TODD: But now, if you could get somebody from the past and sit and talk with them, you know, you are 18 years now, you know, you're going to be 19 years this November.
SHARON: Right.
TODD: So, the description of the car now doesn't help, unless you can...
SHARON: No. They would have then.
TODD: Yeah. They can't now but they would then. So, I'm thinking, what can we do now? What can we do now, as far as getting information out and, hopefully, anybody that might have seen it, there could still be somebody alive out there that could have seen this. They could come forward still today and I hope anybody that's listening tonight, I urge you to come forward with this case and any case, no matter how irrelevant the piece of data that you think you have, no matter how hard, how difficult it is to actually get law enforcement to listen to you because they're going to be busy...you really have to push that, you really have to get data to law enforcement, accurate data, as quickly as possible.
SHARON: The law enforcement, they're still working the case. They're still actively working on the case. They had some big lead last year that they were following up that they thought was really hopeful. My understanding is that they really need something concrete in order to be able to pin it on somebody.
TODD: That's not easy to get sometimes. (Laughter) That's the needle in the haystack, right?
SHARON: Well, I don't know. I think of it more along the lines of those people who aid and abet kidnappers.
TODD: uh huh
SHARON: I mean, you know, there are cases of people who live in the same home with the kidnapper and the kidnapped child for days and don't come forward and say anything. I don't know how people can live with that kind of thing of their conscience.
TODD: They're just as guilty.
SHARON: Right.
TODD: Every bit as guilty. And you know that probably somebody knows whether they directly had a hand in this.
SHARON: You know, really and truly, as guilty as they may be themselves for having this information and having sat on it, if they could just turn it over anonymously, you know, just something to allow us to solve the case.

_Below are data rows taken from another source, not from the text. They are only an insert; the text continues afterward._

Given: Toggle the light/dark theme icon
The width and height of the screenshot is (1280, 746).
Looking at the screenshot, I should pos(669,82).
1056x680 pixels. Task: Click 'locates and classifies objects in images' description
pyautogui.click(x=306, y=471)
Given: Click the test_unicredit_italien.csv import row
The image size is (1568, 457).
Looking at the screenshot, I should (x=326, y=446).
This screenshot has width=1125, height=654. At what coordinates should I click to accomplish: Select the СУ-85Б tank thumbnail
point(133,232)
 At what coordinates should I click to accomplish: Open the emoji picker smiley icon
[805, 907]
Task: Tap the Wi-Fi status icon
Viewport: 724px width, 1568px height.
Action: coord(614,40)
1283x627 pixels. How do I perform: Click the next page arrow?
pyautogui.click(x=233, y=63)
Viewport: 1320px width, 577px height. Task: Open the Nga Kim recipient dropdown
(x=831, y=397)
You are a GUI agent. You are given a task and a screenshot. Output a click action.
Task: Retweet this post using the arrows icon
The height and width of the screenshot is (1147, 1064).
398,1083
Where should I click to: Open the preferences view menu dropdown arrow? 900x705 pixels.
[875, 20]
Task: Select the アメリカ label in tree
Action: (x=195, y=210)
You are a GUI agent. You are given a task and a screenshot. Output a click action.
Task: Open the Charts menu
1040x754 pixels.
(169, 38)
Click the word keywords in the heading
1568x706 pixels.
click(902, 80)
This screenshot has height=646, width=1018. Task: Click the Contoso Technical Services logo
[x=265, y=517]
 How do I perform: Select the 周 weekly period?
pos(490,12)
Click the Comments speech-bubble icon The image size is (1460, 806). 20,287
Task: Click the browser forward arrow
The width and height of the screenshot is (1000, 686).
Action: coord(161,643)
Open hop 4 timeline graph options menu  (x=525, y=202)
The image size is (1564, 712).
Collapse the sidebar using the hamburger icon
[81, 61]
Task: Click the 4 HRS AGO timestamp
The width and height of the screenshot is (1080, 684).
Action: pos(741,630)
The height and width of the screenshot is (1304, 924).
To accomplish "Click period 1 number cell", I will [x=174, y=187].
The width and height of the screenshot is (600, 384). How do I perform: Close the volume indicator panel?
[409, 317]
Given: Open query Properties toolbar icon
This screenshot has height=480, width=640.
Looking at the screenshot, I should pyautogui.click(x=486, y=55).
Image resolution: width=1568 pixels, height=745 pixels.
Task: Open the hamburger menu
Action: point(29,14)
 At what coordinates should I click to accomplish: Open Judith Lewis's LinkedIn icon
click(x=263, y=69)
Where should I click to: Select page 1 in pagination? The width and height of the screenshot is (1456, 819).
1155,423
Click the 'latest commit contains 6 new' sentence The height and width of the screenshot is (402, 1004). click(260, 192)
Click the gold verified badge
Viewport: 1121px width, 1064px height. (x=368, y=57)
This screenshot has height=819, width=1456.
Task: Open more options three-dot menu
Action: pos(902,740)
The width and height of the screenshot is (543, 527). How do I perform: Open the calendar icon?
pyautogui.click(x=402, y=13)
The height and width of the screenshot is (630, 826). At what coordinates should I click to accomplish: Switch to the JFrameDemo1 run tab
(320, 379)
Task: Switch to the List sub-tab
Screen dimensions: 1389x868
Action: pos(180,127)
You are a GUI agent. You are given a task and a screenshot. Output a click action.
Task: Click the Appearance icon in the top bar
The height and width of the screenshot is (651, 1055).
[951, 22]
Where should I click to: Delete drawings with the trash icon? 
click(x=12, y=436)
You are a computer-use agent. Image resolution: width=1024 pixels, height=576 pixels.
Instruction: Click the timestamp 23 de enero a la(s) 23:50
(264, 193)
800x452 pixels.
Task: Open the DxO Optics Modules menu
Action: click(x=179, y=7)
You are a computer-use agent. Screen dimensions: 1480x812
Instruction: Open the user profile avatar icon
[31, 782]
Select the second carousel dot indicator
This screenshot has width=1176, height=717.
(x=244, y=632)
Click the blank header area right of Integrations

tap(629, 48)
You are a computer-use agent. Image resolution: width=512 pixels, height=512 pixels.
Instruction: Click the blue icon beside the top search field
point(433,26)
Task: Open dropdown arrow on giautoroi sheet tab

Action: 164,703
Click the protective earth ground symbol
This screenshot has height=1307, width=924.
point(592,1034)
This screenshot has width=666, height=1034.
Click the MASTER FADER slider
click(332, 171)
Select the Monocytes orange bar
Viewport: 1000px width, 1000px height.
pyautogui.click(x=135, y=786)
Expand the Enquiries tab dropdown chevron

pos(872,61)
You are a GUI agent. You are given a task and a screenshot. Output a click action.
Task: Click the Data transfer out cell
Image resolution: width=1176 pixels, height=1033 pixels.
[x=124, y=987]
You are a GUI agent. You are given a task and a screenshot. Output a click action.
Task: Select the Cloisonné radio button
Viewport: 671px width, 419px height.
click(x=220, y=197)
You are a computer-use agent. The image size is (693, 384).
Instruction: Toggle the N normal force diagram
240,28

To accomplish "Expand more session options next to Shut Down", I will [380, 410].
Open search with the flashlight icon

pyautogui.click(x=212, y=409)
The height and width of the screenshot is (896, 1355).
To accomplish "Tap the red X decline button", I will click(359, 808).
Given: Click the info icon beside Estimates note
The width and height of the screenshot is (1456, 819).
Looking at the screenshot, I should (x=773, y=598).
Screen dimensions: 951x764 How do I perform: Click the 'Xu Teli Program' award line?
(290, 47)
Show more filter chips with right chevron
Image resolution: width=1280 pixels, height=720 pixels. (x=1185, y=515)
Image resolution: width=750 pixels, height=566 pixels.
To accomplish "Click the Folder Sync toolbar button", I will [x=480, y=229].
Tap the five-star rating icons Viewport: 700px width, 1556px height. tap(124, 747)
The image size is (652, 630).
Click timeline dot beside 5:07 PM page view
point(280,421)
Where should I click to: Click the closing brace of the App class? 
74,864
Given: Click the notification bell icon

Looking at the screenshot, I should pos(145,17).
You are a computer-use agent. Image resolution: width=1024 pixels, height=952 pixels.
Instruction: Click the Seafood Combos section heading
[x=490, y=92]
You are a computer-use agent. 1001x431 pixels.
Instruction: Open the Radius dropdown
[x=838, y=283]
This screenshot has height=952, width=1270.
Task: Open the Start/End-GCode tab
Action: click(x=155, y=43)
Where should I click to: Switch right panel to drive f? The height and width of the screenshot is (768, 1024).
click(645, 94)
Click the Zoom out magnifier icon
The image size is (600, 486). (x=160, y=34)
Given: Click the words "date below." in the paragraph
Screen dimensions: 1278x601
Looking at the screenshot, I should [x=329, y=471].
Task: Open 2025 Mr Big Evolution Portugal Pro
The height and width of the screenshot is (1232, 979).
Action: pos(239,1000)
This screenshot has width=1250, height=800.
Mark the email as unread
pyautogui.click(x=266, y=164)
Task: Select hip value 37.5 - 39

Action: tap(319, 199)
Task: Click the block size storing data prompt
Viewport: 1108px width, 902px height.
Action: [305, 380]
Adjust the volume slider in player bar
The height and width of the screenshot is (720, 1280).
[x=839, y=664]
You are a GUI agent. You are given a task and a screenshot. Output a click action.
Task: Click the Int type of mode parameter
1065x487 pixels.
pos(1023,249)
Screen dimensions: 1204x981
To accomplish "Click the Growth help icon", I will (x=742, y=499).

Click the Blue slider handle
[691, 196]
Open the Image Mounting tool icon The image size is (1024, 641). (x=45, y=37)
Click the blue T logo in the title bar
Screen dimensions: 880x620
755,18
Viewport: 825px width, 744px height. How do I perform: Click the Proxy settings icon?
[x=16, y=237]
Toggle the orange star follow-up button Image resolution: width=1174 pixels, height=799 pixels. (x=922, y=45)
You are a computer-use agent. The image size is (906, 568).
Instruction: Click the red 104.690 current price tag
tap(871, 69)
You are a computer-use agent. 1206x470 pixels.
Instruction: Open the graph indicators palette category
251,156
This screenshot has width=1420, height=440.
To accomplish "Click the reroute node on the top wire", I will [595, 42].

TODD: Well, we're going to allow another mechanism of doing just that if somebody does have something, something that has been bearing on their heart and they want to try to reveal it, we will find a way to help submit information anonymously if that's what it takes to actually get information on this case and other cases. It's very important, because a lot of people suffer for a great many years just not knowing.
SHARON: Right.
TODD: So how many children do you have?
SHARON: In addition to Michaela, I have 4 other children and one stepdaughter.
TODD: And I've spoken to other people before, when they have missing children, they have to also focus on their children that are still there.
SHARON: My children that are still here are the things that saved my life.
TODD: Absolutely.
SHARON: When Michaela was kidnapped, I had an 8-year old, a 3-year old and a 7- month old and they were very much in need of me and that is what kept me going.
TODD: Well you had to strive to help try to make their lives as normal as possible in the meantime.
SHARON: And, you know, they never...in spite of everything that was going on around them and in spite of their own sorrow, they were children and they never lost their joy in things in life and when Christmas came around after Michaela was kidnapped, the other children, they still had all of the joy of the season and that is what helped me get through it...I'm sorry.
TODD: That's okay. It's understandable, very much so.
SHARON: I have my youngest daughter, she was actually born...uh, she's 13 now and she was actually born the day of the memorial for Polly Klaas who was kidnapped and murdered not far from where we live and we had the memorial on in the labor and delivery room and the station we were watching, just as the memorial was ending, they broadcast photos of other children from the Bay Area who were still missing and just as my youngest daughter was actually coming into this world, I looked up in the corner of the room and there was Michaela smiling down at me.
TODD: Wow.
SHARON: And it was kind of like she was telling me, you know, "Go on."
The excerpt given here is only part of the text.